Slowdown when using deeply nested vector
arnabanimesh opened this issue · comments
OS: Windows 11 23H2 22631.3296 (64 bit)
Rust version: 1.77.1
Rayon version: 1.10.0
Minimum reproducible example elaborating the issue:
use rayon::prelude::*;
#[allow(dead_code)]
#[derive(Clone)]
struct DummyStruct {
x: i32,
}
fn f() -> Vec<DummyStruct> {
vec![]
}
fn parentf() -> Vec<DummyStruct> {
// Works properly on a simple vector
// let _: Vec<Vec<Vec<Vec<Vec<DummyStruct>>>>> = Vec::new();
// Slows down considerably on a level 4 nested vec with a struct
let _: Vec<Vec<Vec<Vec<Vec<DummyStruct>>>>> =
vec![vec![vec![vec![Vec::new(); 1000]; 1000]; 2]; 2];
f()
}
fn solve(idx: usize) {
parentf();
// To check where it is slowing down
println!("{}",idx);
}
fn main() {
(0..800).collect::<Vec<usize>>()
.par_iter()
.for_each(|&idx| solve(idx));
}
Similar bug reported to tokio
too: tokio-rs/tokio#6458
Note that rayon is not involved in that deeply-nested Vec
, apart from getting you into that multi-threaded context in the first place.
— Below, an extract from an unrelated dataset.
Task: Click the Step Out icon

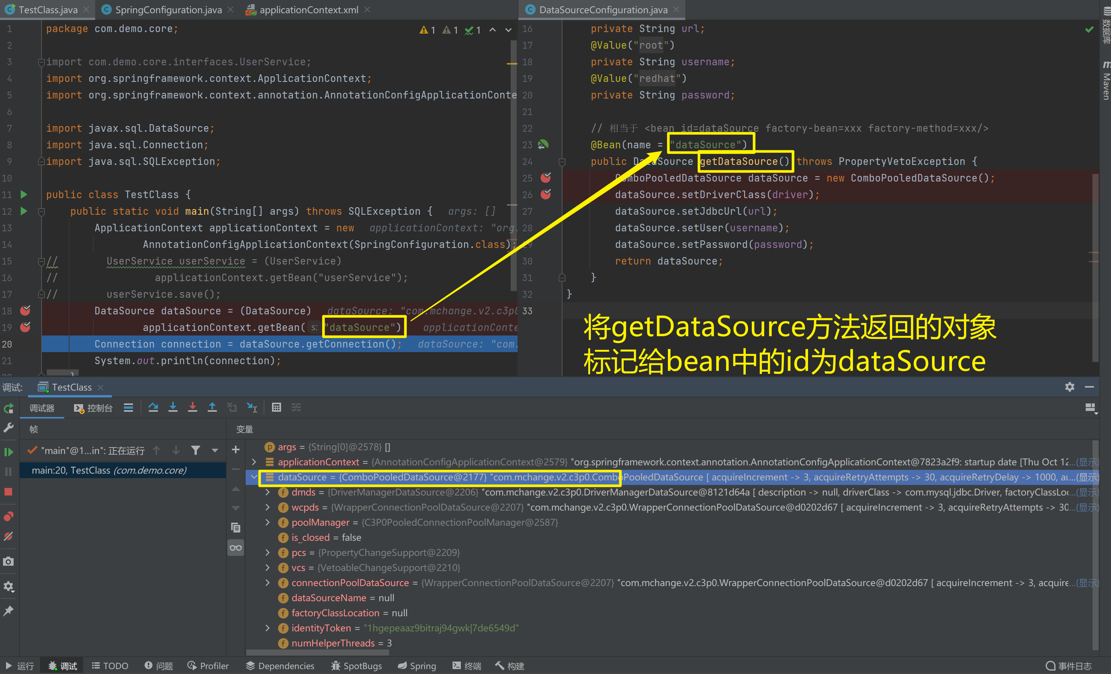Action: pyautogui.click(x=212, y=407)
You should use a profiler, but I expect you'll see that most of your time is either in alloc/dealloc or the Drop for Vec
itself (at multiple levels).
@cuviper I also think that alloc and dealloc might be the issue, but I didn't think that creating nested vectors would have this much overhead. I will check using profiler though.
Check the code now, I have simplified it further. It turns out recursion was not the problem.
On WSL2 Ubuntu 22.04 it runs fine, but I can't generate flamegraph
(Used cargo-flamegraph
and inferno
) from perf.data
due to IO/CPU overload and out of order events. I think there is some issue with how Windows allocates data or the Rust binary generated on Windows.
Posted the issue in rust repo: rust-lang/rust#123447
Turns out heapalloc was the culprit as mentioned in the issue I posted in Rust Lang repo.